*Task directions*
Restate exactly, and only, the lines from the one containing "You are a computer-use" through the end of the entries, keeping both endpoints.

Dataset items
=== Begin Enclosure ===

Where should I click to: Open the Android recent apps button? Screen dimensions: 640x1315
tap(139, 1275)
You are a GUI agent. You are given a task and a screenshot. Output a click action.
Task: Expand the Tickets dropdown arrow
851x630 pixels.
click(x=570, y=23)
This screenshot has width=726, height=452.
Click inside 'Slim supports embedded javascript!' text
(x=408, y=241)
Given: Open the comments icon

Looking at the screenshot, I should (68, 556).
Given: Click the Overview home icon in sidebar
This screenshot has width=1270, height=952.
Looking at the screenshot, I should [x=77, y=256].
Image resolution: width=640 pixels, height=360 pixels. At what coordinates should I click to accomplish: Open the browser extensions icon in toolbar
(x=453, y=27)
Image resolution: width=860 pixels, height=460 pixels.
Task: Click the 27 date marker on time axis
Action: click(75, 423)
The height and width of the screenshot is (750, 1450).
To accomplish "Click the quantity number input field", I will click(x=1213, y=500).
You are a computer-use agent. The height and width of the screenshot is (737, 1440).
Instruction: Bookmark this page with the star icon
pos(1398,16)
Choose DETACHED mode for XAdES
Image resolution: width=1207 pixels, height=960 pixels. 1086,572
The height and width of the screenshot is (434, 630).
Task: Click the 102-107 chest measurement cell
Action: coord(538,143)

=== End Enclosure ===

*Your response*
You are a computer-use agent. The height and width of the screenshot is (737, 1440).
Instruction: Bookmark this page with the star icon
pos(1398,16)
Choose DETACHED mode for XAdES
Image resolution: width=1207 pixels, height=960 pixels. 1086,572
The height and width of the screenshot is (434, 630).
Task: Click the 102-107 chest measurement cell
Action: coord(538,143)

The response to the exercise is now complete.